WHAT TO DO: Gather each line in the entries that includes the string "card".

PROVIDED INFORMATION:

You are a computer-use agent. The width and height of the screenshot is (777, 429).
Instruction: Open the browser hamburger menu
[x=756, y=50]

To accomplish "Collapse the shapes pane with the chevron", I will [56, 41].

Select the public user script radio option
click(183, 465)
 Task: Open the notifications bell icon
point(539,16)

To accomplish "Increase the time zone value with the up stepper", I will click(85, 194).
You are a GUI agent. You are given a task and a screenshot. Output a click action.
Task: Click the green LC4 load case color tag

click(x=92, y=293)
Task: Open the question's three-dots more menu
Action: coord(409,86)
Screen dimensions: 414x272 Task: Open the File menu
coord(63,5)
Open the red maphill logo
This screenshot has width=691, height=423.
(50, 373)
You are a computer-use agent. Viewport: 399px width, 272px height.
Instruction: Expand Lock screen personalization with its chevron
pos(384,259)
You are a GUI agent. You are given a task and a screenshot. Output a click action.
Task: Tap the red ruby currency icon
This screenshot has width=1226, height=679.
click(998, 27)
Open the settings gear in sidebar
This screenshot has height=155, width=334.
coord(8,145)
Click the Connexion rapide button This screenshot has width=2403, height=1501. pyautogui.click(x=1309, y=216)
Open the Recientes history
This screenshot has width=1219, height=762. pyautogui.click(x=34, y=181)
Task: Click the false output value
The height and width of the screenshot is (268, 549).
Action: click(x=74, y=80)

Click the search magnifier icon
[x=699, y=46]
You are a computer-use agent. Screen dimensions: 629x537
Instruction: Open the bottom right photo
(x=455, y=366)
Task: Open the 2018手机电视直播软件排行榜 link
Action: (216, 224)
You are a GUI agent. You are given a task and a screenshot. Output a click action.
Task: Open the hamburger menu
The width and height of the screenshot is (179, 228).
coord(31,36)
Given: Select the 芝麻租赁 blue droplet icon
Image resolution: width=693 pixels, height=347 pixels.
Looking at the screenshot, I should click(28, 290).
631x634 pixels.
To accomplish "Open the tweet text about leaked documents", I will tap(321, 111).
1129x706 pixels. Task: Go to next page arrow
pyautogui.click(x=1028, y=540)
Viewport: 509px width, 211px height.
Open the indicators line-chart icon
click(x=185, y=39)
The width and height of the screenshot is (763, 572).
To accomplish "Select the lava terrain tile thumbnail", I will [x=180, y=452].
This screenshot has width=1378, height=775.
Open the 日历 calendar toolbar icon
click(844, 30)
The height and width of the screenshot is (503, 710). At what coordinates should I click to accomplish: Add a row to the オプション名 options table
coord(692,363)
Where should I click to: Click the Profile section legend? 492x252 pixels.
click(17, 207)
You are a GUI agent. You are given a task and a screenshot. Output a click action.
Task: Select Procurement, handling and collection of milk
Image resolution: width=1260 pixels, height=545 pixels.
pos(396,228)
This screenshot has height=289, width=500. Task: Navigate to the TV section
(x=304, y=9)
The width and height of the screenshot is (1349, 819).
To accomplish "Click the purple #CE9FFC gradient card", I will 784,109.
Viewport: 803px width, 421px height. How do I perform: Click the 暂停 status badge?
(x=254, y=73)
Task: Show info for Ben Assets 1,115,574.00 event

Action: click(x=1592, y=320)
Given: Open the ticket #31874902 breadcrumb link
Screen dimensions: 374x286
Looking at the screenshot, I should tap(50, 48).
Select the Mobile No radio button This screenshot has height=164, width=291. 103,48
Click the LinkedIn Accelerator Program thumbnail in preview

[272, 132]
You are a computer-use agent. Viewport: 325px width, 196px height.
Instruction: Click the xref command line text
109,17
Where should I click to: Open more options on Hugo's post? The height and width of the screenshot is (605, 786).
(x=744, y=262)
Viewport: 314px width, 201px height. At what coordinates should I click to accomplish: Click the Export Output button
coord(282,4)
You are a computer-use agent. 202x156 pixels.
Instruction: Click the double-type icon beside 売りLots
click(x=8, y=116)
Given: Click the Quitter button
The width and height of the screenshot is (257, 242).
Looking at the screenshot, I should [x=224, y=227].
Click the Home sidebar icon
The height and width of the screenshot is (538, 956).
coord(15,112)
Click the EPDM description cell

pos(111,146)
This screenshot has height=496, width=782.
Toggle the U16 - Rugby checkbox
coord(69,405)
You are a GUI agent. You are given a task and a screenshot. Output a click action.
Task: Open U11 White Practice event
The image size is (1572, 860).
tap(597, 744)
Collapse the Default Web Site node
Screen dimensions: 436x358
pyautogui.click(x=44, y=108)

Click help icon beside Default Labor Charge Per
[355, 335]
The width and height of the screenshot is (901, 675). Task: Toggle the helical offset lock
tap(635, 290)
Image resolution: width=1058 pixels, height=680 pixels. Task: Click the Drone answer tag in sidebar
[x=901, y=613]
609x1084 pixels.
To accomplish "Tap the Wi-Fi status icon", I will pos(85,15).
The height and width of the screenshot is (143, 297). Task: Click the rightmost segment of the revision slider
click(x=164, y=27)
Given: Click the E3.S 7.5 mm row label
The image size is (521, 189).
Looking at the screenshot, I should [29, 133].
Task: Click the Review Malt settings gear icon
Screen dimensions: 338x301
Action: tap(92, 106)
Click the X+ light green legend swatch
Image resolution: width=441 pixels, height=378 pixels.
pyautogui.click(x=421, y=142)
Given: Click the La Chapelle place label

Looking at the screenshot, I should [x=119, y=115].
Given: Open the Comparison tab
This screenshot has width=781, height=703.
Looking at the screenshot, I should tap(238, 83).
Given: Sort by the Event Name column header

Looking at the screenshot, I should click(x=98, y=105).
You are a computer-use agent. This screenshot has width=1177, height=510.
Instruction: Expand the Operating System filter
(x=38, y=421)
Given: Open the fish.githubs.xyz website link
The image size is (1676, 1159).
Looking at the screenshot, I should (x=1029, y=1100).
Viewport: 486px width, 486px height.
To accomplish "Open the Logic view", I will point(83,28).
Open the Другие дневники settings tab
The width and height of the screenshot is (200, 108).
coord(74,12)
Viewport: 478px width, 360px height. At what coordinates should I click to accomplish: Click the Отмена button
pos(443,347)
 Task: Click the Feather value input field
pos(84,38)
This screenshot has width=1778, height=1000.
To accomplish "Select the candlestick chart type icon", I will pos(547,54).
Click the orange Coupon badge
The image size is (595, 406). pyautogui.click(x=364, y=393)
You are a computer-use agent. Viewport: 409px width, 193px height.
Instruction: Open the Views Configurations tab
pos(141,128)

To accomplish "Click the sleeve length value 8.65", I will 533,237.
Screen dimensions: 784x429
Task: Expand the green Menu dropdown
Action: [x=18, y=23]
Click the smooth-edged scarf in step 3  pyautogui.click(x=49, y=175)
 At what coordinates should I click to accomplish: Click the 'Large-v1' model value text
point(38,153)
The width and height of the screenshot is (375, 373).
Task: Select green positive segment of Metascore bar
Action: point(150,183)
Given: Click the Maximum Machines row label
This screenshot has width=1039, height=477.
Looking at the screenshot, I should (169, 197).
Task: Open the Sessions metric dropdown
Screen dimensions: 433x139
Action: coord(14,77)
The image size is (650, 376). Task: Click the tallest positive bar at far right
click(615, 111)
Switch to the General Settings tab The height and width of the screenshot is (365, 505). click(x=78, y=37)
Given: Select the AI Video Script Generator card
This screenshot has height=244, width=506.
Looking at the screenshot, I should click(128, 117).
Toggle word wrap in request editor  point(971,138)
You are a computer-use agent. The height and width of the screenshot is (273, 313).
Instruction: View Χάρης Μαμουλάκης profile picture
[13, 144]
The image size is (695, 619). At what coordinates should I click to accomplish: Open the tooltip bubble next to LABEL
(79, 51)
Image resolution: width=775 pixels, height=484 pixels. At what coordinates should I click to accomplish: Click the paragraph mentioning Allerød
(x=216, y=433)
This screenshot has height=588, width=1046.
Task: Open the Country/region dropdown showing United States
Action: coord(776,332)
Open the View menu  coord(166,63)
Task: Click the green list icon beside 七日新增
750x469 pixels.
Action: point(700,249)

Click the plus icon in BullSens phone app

OUTPUT OF THE EXERCISE:
To accomplish "Click the purple #CE9FFC gradient card", I will 784,109.
Given: Select the AI Video Script Generator card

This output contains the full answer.